__CONSIGNE ÉCRITE__: D'après le passage proposé sur Yeti Lane, de quel groupe Ben Pleng et Charlie B. étaient-ils membres avant de fonder Yeti Lane ?

__PASSAGE PROPOSÉ__:
==================================================

Yeti Lane : L’aurore ou le choix de la liberté

Le duo parisien de Yeti Lane livre un troisième album incandescent qui oscille entre Krautrock et psyché. « L’aurore » se lève au son de guitares rageuses aux tourbillons d’effets enivrants et à la magie d’une batterie impeccable. Une aubade indé et intense qui fait durer des parties instrumentales à en réveiller les sens.

Si vous croisez Ben Pleng et Charlie B. à la terrasse d’un café vous serez surpris par leur discrétion, leur humilité et tout ce qu’ils taisent. Pourtant, ces deux compères ont déjà un beau parcours et une sacrée expérience derrière eux. D’abord membres du feu groupe Cyann & Ben, ils ont fondé Yeti Lane en trio avant de se retrouver en binôme dès le second album « The Echo Show ». « Être deux c’est une chance et un inconvénient à la fois, avoue Charlie, l’échange est plus simple parce qu’il y a moins d’interlocuteurs, moins de points de vue à prendre en compte, tout va plus vite. Mais quand il y a un équilibre à trouver c’est également plus difficile à résoudre ». Et un équilibre à trouver, une mise en route plus compliquée, il semble y en avoir eu lors de la gestation de « L’Aurore ». Au moment où il a fallu poser les bases du nouvel édifice, les choses ont mis du temps. « Je pense que l’on s’était surtout perdus, confie Ben, peut-être que l’on essayait de fonctionner avec des façons de faire qui n’étaient pas tout à fait les nôtres. Rien de ce qui sortait ne nous plaisait réellement, ou alors moins à l’un qu’à l’autre. Mais une fois ce stade passé, une fois que l’on était en phase avec une manière de travailler, tout est allé très vite. On a eu tous nos titres très rapidement. »

==================================================

__DONNÉES EXTRAITES__:
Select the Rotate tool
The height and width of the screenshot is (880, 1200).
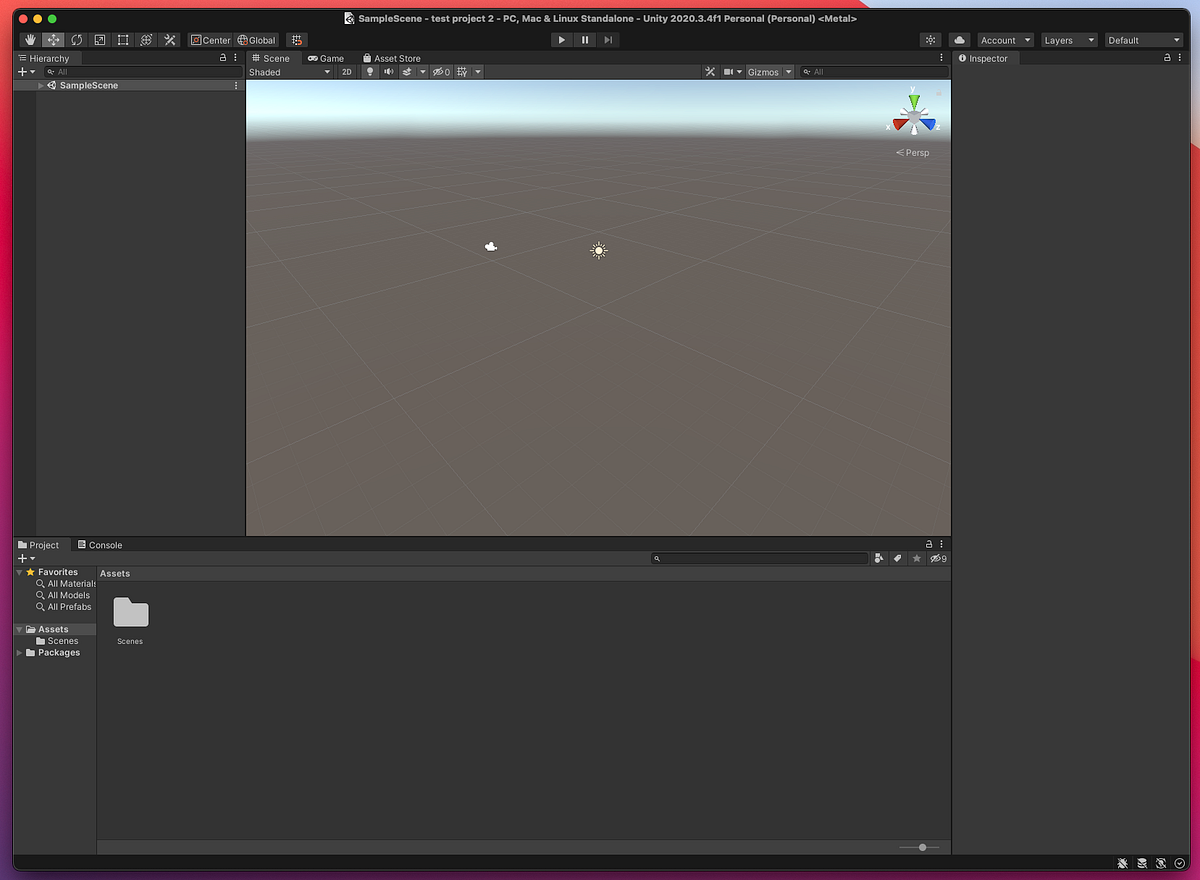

==================================================

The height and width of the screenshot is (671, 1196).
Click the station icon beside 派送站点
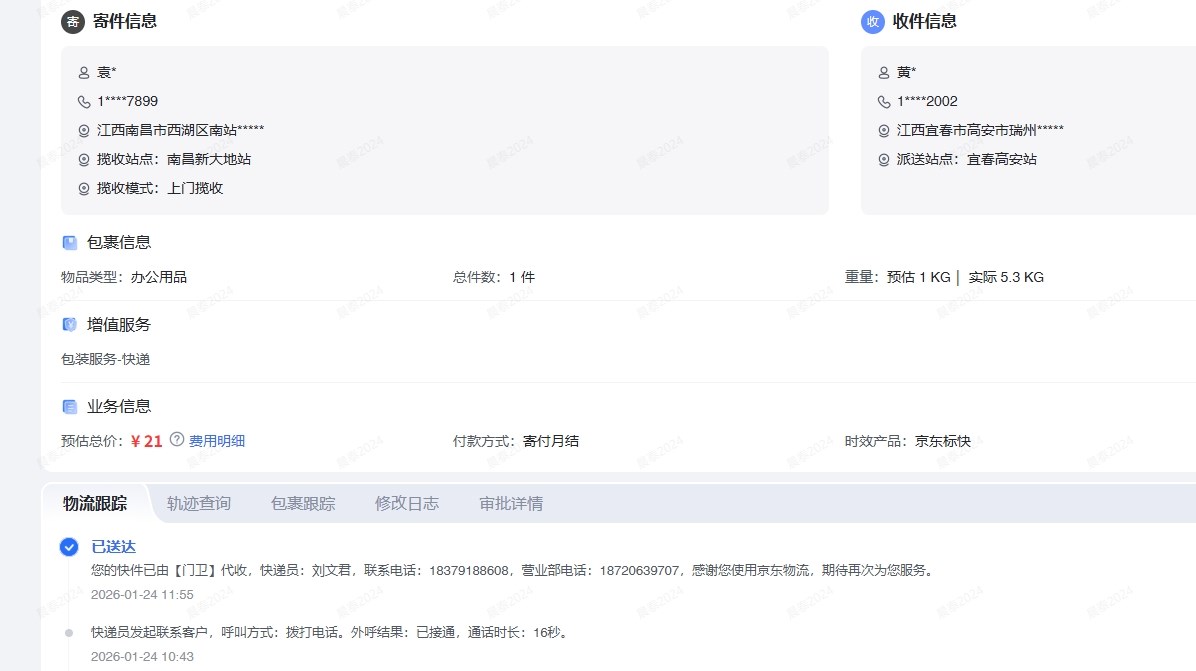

==================================================

__RÉPONSE À L'EXERCICE__: Ils étaient membres du groupe Cyann & Ben.